Now, Voyager - One of the best Bette Davis films is a romance about a shy, unconfident woman who finally gets the opportunity to pursue life on her own terms.  Unfortunately, she falls in love with a man who isn't free to love her back.  It's a small scale, tender story about very adult characters and concerns, with a resolution that is beautifully bittersweet.  It also features one of the best final lines of dialogue to be found in any movie.


The Pied Piper - I adore Monty Woolley as an aging grump who doesn't like children, but somehow ends up shepherding a passel of small children through wartime Europe to safety in the UK.  Otto Preminger plays a Nazi officer who thinks our hero is a spy in disguise, but he isn't all that he appears to be.  Then Anne Baxter shows up in France to lend a hand.  All in all, this is one of the most unexpectedly charming war movies ever made.    


Casablanca - You must remember this.  Bogart and Bergman.  A murderer's row of great character actors in supporting roles, including Rains, Veidt, Hereid, Greenstreet, and even Lorre.  Some of the most quotable dialogue ever written.  The rousind Marseillaise sequence.  The oft parodied final farewell sequence on the runway.  Sam playing "As Time Goes By," which still serves as the Warner Bros. theme eighty years later.  Play it again, Sam.


Mrs. Miniver - One of the most effective WWII propaganda films ever made, making the conflict more personal as it depicts the effects of the war on British civilians.  Greer Garson plays the title character, the steadfast matriarch of a British family surviving the Blitz, serving as a stand-in for all victims of Nazi aggression.  The film was a smash hit and unapologetically used by the U.S. government to make their own case for entering the war.   
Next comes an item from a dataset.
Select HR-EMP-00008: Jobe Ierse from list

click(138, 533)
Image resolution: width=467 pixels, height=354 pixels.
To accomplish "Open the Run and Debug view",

Bambi - The last of Disney's first wave of animated classics gives us the circle of life in a lovely paean to the natural world.  It's easy to forget that this is the film that both charmed audiences with the adorable baby animals, ice skating sequence, and April shower song, and then traumatized a generation of children with the death of Bambi's mother.  Actually, considering how well the film has held up, it's multiple generations of children now.


To Be or Not To Be - Everyone in WWII had to do their part, even a troupe of Polish theater actors who happen to include Jack Benny and Carole Lomabrd.  I keep forgetting that this is an Ernst Lubitsch film and not a Billy Wilder one, because this is about as satirical and political as Lubitch ever got.  However, the farce is excellent, the performances are a delight - especially Benny as the hammy leading man - and the Nazis got exactly what was coming to them.  


Went the Day Well? - More WWII propaganda - this time an extremely tense thriller that depicts a fictional infiltration of a British village by the Nazis.  The villagers are smart and resourceful, but so are the enemy, leading to multiple dashed plans to alert the authorities, slowly escalating hostilities, and eventually violent clashes.  The heroes are so ordinary, the losses hit very close to home, and the relative lack of melodrama makes it all the more sobering.


Random Harvest - However, I'm not one to turn down a good melodrama.  They really don't make enough of them these days.  Two of the brightest, and often forgotten stars of this era, Greer Garson and Ronald Colman, play a loving couple whose lives are upended due to amnesia - not once, but twice.  It's a ridiculous premise, but a sublime piece of cinema.